What you have to do
Leave out every line before the one containing "Task: Choose the write scope option", and repeat the rest of the material below exactly, that line included.
[Data for the task — start]
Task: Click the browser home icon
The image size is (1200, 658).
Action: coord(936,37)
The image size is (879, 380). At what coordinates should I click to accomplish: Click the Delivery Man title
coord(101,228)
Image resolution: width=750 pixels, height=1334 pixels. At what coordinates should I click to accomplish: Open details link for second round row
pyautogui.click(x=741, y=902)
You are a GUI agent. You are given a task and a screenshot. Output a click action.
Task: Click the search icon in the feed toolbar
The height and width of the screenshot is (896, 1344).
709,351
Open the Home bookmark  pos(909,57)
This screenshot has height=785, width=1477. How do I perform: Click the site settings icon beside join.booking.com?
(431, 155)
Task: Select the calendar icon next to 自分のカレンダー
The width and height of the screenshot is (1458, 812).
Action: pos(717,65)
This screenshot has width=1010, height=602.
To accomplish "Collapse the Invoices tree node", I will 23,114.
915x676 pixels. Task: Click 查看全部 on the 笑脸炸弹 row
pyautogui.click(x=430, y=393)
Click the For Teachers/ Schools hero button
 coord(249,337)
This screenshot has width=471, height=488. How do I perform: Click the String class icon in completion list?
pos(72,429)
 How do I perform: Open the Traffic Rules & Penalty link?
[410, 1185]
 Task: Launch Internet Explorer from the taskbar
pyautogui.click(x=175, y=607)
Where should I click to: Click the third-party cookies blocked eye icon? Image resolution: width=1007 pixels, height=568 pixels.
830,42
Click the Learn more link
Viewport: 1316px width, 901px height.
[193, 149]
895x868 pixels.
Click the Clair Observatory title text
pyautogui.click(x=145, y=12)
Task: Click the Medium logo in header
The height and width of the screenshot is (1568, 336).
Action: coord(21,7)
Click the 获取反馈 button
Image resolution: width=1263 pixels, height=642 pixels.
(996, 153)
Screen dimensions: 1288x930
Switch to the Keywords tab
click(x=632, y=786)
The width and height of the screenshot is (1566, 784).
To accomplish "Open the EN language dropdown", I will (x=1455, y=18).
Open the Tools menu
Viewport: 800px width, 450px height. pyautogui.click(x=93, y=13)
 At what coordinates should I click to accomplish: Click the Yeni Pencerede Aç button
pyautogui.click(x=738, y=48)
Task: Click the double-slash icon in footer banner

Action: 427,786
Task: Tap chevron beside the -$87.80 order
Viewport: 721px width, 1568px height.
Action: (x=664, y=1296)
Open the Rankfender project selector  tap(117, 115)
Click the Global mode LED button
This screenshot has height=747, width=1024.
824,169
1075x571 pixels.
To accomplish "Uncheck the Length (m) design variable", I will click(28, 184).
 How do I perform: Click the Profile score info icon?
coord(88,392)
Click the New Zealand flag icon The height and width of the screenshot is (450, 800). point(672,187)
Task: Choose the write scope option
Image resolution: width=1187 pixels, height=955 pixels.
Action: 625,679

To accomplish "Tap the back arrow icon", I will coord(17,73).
[Data for the task — finish]
Finished task
Task: Choose the write scope option
Image resolution: width=1187 pixels, height=955 pixels.
Action: 625,679

To accomplish "Tap the back arrow icon", I will coord(17,73).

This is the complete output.